El Comercio

El Urriellu, mejor desde un mirador

Amanecer soleado en la Vega del Urriellu visto desde el refugio.
Amanecer soleado en la Vega del Urriellu visto desde el refugio. / SERGIO GONZÁLEZ
  • «La nieve aún no está asentada y un recorrido que en verano se hace en dos o tres horas lleva ahora entre ocho y diez»

  • Sergio González, guarda del refugio, recomienda no subir a la vega estos días

Con la llegada del frío, y el invierno llamando prácticamente a la puerta, las salidas para disfrutar de la montaña deben ser planificadas siempre con sumo cuidado, sin olvidar ninguna de las precauciones que es necesario tomar cuando la nieve las ha cubierto y las condiciones meteorológicas pueden cambiar rápidamente en estos paisajes idílicos que abundan en la comarca oriental y en todo el Parque Nacional de los Picos de Europa.

Quienes mejor lo saben, y pueden dar los mejores consejos acerca de ello son, sin duda, los montañeros experimentados, aquellos que conocen los secretos de cada palmo del terreno sea cual sea la época del año, y cuyo trabajo es imprescindible en las zonas de alta montaña.

Es el caso de Sergio González, uno de los guardas titulares del Refugio del Urriellu, un apasionado de la montaña y de su trabajo que sabe bien cuáles son las condiciones de uno de los lugares más emblemáticos de los Picos a lo largo de todo el año. En este momento, con el Urriellu casi cubierto por las primeras nieves, y con la vega que lo rodea ofreciendo una imagen espectacular, este profesional de la montaña explica, sin embargo, que ahora mismo la zona «está muy peligrosa» porque «tenemos nieve polvo y cuesta mucho caminar, no es nada fácil», asegura. Por ello, considera que «no es muy recomendable subir estos días hasta que no se asiente bien la nieve» y se pueda disfrutar realmente, y con total seguridad, de la majestuosidad del Naranjo de Bulnes y de su entorno vestido de blanco.

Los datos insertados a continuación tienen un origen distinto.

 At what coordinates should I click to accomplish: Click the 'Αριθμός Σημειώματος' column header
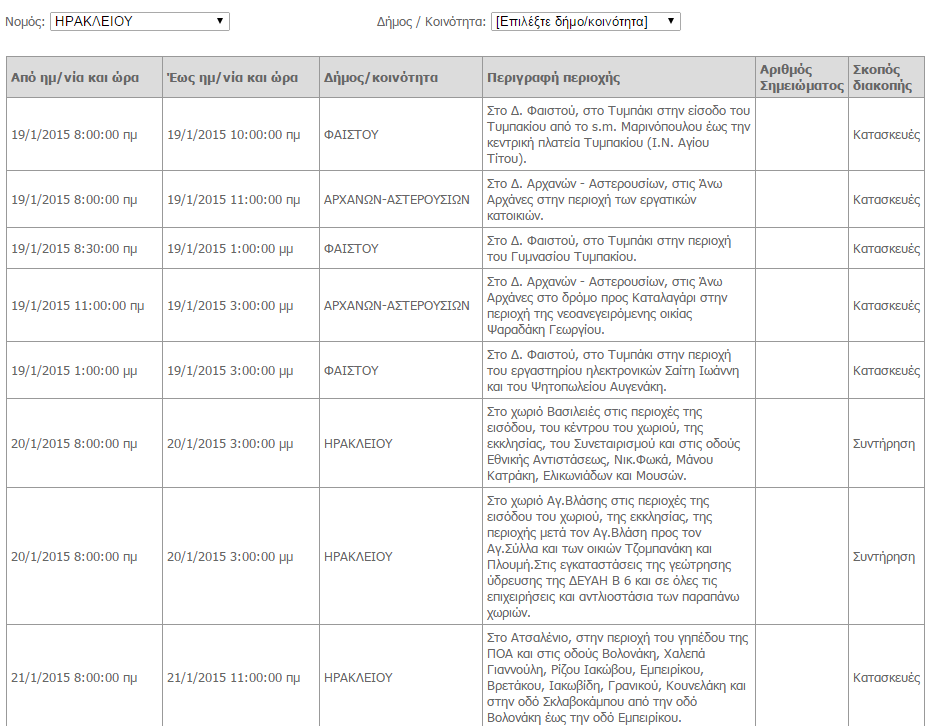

Desde el lunes, hay nieve a partir de los mil cien metros y Sergio pone como ejemplo de las dificultades que se pueden encontrar el hecho de que «para finalizar un recorrido que en verano se puede hacer en dos o tres horas, ahora mismo te puede llevar ocho o diez», asegura este profesional que comparte con Tomás Fernández el apasionante y a la vez comprometido e imprescindible trabajo de ser guarda de uno de los refugios más emblemáticos y visitados por mayor número de personas de los Picos de Europa.

Una de las zonas más 'delicadas' en esa subida es la de Vallejo, «donde puede haber riesgo de avalanchas» debido al estado de la nieve, por lo que de nuevo es necesario llamar a la prudencia y, como el mismo Sergio indica «ahora mismo está todo precioso, pero para verlo desde alguno de los miradores de nuestro concejo de Cabrales». Y cuando las condiciones sean más favorables, tampoco se debe bajar la guardia y teniendo en cuenta esta época del año, tampoco se debe olvidar ser prudente ni tomar una serie de importantes precauciones: planificar bien las rutas, tener en cuenta la capacidad física de cada uno, llevar la ropa adecuada y todo el equipamiento necesario, incluso un silbato o linterna, sin olvidar un botiquín y agua y comida suficiente. No se trata en ningún caso de no disfrutar de la montaña, sino de hacerlo con las máximas condiciones de seguridad.